* _PROBLEM REQUIREMENTS_: Rewrite everything from the line containing "At what coordinates should I click to accomplish: Click the" down to the line containing "click(x=374, y=208)", putting "volume slider knob" in place of "zoom slider handle" and leaving the rest the same.

>> Start

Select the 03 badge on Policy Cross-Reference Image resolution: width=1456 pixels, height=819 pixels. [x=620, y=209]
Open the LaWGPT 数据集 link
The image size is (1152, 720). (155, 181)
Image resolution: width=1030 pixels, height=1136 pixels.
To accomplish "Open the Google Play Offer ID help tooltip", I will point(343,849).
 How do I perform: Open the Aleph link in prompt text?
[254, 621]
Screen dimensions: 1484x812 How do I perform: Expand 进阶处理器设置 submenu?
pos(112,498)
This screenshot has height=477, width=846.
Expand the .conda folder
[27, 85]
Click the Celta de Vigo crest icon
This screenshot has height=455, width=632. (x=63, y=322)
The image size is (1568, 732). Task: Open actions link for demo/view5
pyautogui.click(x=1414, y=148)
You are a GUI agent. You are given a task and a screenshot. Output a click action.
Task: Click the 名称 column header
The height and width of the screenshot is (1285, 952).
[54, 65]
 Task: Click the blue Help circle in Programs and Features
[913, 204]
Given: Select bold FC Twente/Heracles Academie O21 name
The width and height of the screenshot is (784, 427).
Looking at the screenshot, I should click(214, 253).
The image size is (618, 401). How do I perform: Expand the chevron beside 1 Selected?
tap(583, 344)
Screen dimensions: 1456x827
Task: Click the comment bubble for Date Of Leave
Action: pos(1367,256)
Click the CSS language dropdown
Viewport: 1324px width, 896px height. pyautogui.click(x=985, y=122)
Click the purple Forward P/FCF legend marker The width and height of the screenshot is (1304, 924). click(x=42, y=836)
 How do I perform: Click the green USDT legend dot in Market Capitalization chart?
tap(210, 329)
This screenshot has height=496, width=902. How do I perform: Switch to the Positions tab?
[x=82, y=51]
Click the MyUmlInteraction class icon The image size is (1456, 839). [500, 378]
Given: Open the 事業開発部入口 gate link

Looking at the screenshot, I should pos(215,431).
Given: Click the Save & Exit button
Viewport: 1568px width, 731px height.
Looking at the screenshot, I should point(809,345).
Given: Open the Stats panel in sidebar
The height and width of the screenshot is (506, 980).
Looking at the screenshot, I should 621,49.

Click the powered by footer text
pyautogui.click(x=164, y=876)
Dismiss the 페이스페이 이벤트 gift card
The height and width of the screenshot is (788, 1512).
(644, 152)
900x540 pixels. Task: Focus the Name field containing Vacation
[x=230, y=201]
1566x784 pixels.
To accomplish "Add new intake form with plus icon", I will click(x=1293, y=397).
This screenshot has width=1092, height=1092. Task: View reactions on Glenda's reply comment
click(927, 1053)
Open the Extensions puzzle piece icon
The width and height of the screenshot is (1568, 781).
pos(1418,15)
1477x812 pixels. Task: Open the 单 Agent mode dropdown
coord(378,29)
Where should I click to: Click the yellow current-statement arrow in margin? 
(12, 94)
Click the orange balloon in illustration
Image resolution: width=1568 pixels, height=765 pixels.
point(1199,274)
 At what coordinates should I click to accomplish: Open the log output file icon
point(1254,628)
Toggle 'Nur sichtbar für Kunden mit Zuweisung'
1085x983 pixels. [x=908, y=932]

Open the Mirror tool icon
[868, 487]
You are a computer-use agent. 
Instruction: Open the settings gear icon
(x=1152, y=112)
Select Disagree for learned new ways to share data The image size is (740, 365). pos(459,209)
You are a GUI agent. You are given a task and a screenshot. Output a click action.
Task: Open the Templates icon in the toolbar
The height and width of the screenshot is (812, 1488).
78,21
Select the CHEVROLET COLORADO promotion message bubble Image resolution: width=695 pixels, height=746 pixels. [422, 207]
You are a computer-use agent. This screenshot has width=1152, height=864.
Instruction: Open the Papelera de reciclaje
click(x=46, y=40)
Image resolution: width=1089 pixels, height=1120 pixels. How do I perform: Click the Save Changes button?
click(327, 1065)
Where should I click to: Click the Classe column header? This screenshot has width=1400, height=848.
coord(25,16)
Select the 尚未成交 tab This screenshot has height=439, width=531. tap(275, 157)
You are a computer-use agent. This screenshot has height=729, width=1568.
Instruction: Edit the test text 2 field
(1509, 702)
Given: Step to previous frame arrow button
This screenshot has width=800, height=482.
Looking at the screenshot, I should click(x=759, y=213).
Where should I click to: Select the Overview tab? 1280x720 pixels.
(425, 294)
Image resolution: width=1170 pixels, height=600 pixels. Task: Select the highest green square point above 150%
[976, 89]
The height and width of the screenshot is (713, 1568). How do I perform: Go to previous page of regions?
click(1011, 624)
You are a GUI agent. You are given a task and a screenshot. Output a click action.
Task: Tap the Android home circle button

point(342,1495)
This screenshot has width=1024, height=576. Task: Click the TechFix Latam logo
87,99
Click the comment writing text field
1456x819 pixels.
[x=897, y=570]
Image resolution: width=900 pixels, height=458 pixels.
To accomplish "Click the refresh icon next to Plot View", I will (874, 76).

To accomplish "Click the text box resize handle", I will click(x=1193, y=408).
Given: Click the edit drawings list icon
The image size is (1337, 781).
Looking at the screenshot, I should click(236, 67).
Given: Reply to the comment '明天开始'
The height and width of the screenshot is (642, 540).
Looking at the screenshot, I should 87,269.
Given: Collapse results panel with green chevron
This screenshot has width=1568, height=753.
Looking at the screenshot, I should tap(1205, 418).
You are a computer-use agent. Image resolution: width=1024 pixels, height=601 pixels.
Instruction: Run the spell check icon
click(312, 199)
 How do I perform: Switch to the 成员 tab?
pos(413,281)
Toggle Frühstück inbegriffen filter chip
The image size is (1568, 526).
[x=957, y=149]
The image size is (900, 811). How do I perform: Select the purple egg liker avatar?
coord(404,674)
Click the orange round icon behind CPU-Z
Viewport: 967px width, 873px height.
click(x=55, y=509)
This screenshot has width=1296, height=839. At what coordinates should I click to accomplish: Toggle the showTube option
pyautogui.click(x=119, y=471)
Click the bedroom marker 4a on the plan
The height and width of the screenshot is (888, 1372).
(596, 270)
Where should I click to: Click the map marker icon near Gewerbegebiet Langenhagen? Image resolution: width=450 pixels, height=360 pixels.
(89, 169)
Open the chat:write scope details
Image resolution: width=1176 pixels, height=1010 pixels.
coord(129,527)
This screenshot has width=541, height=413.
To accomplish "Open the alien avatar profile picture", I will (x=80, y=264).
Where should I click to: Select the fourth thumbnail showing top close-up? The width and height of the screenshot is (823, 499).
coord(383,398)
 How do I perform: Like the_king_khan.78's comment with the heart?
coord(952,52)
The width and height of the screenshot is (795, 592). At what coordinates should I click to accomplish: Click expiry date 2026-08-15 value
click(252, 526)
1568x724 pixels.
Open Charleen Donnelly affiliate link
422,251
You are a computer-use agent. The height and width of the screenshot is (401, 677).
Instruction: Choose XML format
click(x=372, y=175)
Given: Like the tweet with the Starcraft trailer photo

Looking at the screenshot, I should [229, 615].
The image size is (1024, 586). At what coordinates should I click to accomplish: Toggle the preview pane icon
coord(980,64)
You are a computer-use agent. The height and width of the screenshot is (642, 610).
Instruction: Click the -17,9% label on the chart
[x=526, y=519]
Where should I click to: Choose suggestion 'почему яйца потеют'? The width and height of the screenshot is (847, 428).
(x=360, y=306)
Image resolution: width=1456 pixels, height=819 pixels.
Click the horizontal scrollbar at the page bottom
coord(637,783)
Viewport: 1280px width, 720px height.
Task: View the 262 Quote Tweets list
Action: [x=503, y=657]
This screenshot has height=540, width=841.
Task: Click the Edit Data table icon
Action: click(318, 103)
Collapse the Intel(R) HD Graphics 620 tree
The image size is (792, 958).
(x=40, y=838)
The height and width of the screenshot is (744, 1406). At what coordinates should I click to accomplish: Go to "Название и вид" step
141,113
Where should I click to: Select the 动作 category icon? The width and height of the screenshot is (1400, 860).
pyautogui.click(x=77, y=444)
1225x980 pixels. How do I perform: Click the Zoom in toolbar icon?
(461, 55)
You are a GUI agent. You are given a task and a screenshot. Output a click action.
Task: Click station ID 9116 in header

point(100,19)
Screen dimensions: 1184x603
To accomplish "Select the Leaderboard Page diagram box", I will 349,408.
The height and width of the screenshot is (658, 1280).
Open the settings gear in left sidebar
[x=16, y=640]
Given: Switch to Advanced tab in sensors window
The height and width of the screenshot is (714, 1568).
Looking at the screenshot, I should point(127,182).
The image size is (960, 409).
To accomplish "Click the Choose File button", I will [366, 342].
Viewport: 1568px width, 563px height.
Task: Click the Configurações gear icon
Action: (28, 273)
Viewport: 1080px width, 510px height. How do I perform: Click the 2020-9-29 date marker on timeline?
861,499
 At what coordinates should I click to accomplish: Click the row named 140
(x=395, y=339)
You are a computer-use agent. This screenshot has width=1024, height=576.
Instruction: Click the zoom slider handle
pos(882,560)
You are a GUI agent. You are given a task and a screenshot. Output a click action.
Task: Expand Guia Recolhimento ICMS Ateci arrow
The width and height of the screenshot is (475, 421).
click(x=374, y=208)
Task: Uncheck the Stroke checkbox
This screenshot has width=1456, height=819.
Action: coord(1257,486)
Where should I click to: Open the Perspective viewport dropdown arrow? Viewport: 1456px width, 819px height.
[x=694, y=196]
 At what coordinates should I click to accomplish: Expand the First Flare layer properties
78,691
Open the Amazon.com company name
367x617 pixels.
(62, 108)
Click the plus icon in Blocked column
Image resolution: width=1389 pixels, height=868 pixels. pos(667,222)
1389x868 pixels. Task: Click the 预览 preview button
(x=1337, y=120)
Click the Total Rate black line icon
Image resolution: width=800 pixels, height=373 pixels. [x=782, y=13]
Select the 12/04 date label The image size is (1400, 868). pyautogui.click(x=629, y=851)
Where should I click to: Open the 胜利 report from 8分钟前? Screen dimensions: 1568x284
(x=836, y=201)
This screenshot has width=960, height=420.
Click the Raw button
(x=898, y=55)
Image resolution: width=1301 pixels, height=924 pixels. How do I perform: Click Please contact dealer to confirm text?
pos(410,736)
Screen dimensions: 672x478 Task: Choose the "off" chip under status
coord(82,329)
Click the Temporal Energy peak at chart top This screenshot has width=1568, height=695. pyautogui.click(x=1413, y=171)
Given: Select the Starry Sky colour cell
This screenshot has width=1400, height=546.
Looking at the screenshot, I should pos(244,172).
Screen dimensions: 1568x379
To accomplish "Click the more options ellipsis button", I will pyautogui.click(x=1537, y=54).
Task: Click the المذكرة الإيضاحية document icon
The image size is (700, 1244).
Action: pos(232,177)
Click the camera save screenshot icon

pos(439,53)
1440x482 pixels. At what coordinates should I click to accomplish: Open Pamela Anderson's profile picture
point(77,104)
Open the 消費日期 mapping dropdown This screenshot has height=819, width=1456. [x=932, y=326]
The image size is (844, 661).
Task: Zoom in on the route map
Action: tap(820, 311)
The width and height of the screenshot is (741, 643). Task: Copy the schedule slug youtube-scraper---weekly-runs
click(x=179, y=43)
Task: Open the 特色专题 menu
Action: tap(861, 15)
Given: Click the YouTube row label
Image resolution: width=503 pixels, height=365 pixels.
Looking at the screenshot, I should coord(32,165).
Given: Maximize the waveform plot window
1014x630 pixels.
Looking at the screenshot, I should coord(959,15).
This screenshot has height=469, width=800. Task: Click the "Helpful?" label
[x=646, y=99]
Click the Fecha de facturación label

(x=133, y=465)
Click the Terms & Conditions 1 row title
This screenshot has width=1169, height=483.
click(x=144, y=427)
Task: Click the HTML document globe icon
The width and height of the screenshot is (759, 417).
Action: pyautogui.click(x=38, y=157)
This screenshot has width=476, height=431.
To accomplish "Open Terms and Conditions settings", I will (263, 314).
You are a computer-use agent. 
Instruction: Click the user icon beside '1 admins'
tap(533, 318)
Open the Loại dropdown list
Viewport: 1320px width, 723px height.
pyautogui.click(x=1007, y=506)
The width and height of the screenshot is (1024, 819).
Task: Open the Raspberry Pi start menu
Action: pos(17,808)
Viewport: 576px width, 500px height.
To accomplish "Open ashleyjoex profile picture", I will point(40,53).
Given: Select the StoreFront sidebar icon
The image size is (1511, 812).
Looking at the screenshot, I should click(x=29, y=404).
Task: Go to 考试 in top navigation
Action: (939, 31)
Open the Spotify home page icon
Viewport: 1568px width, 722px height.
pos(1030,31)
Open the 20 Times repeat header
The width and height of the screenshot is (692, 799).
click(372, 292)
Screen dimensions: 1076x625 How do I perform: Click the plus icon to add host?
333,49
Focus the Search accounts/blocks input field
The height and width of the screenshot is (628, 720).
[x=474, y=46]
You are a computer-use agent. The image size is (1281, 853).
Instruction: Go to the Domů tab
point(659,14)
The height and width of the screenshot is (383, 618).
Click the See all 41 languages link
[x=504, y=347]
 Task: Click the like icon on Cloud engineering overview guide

>> End

* _RIGHT ANSWER_:
 At what coordinates should I click to accomplish: Click the row named 140
(x=395, y=339)
You are a computer-use agent. This screenshot has width=1024, height=576.
Instruction: Click the volume slider knob
pos(882,560)
You are a GUI agent. You are given a task and a screenshot. Output a click action.
Task: Expand Guia Recolhimento ICMS Ateci arrow
The width and height of the screenshot is (475, 421).
click(x=374, y=208)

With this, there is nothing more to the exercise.